Ynya’s mind exploded with energy as power poured from her mother’s outstretched hands. Time seemed to stop all around them as her body filled with a new power. A dull, cold, throbbing heartbeat locked itself to hers. The magic thumped deep inside her chest, keeping a steady pace her heart struggled to match.
Her mother, now devoid of magic, crumpled to the ground, her lifeless arms flopping to the ground and her final breath exiting her lungs.
“Protect them.”
The words were barely audible from her Mama’s lips, but Ynya heard them as if she shouted.
Her mother passed on, all life leaving her eyes and face. Ynya knelt in the snow as an amalgamation of dread and rage pulsed inside her.
Chapter Four
Ynya didn’t move for the longest time.
Her mother’s lifeless corpse lay before her, her father’s mere feet away, the blood from the axe wound in his back frozen like the rest of the village around her.
Her sisters had been taken.
Who has taken them? Where have they gone? Who is behind this?
She didn’t have any answers, only more questions.
Ynya stood. Her mind still reeled from the events of the morning. She couldn’t process that her mother had just given her magic. She was numb, confused, but mostly knew if she allowed herself to try to process those thoughts and emotions, she would become an emotional wreck.
Ynya needed to distract herself. She needed to take her mind off the trauma and focus on something productive.
Over the next few hours, she carefully melted her mother and father from their respective tombs and put them back into their own bed.

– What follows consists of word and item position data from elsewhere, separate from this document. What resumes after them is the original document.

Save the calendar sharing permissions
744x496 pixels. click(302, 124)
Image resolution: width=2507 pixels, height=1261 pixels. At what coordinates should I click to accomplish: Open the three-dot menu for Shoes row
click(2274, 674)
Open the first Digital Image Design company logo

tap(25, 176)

Ynya fell into the rote chores she always did. Before long, she had all the fish from her haul brought in and stored safely in the icebox behind their home. They would be safe in there for months, but she hauled in some floating ice just to make sure.
For all she knew, her sisters would come over the rise from the road arm in arm singing with a handful of wildflowers in their hands.
At least she hoped.
At one point, Ynya sat in their main room and cried. It was the only place in the entire town she felt she could finally allow her emotions to get the best of her. If she didn’t release them now, in controlled outbursts, they would bottle up and come out at worse times.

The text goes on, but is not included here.